Constant access to fresh, liquid water is especially important because chickens don’t drink large amounts of water at one time. Instead they intake small amounts frequently. A water bowl that keeps freezing does not support a chickens drinking habits.
There are a few choices available when determining how to best prevent water from freezing.
- One is to replace the water on a regular basis. This may be a viable option if your cold weather is only for a day or two and the temperatures drop just below freezing for short periods of time. For longer cold spells, this is an exhausting solution that is not necessarily viable.
- Another is to use an electrically heated chicken or pet waterer. These are thermostatically controlled to keep ice from forming.
- Thirdly, if you have a safe place to install a heated lamp near the water, this combined with the body heat of the chickens will frequently prevent the water from freezing. You may be able to use the same lamp set-up as you used for your chick brooder, but be sure to mount and secure the light so the chickens cannot gain access to the light and injure themselves. Even if you already have a heat lamp in the coop, keep in mind that the warmth may not be evenly distributed and you need to ensure the light is close enough to the water to effectively keep the water thawed.
- Another option is food grade Glycerine, also known as Glycerol or Glycerin (simply different names for the same thing) as found in the home baking section of your supermarket or on-line can be added to water to stop the water from freezing. Experiment with the quantity – A few drops usually protects a large sized wateringcontainer below freezing but if the temperature falls further, you may need to add an extra drop or two.
Pecking Order Determines a Chickens Access to Water
New chicken owners may not realize that basic flock psychology can hinder water access. The Pecking Order in a flock dictates that there is an alpha on top, an omega on the bottom and everyone else is in between.

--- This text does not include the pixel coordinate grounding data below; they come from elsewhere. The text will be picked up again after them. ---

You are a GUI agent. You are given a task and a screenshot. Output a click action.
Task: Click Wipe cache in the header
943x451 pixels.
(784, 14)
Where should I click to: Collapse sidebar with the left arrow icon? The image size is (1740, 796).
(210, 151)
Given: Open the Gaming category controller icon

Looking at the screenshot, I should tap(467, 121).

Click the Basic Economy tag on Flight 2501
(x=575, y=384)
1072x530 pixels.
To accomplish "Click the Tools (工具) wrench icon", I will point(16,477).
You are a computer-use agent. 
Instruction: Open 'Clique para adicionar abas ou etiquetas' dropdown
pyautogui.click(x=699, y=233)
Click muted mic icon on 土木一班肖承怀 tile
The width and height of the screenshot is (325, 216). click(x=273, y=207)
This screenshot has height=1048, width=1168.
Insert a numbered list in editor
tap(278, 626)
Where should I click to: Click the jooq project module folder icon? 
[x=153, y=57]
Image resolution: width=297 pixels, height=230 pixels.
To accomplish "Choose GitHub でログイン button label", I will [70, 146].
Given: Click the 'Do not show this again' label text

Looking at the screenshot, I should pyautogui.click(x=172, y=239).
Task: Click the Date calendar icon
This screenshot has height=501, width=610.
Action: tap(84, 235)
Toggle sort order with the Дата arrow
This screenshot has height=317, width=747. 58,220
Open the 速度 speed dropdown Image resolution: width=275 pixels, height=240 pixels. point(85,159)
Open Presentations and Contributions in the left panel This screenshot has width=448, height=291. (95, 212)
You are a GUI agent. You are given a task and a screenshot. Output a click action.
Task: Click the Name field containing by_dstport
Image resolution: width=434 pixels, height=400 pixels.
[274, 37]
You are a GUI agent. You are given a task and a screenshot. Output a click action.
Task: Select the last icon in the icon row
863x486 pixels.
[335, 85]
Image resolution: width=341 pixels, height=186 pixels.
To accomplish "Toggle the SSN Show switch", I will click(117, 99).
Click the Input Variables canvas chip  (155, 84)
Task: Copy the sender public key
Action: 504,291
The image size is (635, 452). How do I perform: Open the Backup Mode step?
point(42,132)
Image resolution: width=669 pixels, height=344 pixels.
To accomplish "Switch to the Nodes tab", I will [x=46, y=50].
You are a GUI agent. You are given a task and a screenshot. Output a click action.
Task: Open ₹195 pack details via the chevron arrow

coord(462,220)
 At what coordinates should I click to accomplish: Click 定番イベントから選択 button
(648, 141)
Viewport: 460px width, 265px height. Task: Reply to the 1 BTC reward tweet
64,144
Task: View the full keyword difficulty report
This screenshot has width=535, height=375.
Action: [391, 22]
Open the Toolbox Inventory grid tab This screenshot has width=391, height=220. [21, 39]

This pecking order is initially seen with baby chicks. If there is a weak chick, the rest of the flock will eliminate it from the gene pool. This is also done with adult birds, even a healthy, egg-producing hen. One way they do this is by disallowing the hen access to water. They will do the same with access to food. You can avoid this by providing more than one watering station and feeding locations. This simple step will help keep the entire flock healthy. Additionally, make sure your coop is large enough to accommodate your flock. Crowding the flock into too small of a space, as can sometimes happen when birds are forced to spend more time indoors in colder weather, can result in abnormal and aggressive behaviors.
Keep the Coop Dry
While keeping water bowls filled with non-frozen water is critical, so is keeping the coop dry. Wet living conditions for chickens can foster cold and disease. Unfortunately, the disadvantage of some electric water dishes is that birds may be able to easily tip them over. Be sure to place the waterers on a solid surface and make a cradle of scrap wood to keep the bowl in place. Another trick to quick clean-up is to line the waterers with aluminum foil. If the birds do make a mess in the water, save time and effort scrubbing the waterer by simply removing the water and then the foil. Replace with new foil and fresh water.
Your specific winter conditions will dictate which solutions work best to help keep your chickens hydrated. As always, stay diligent about flock care and you’ll keep them happy and healthy until warmer weather arrives.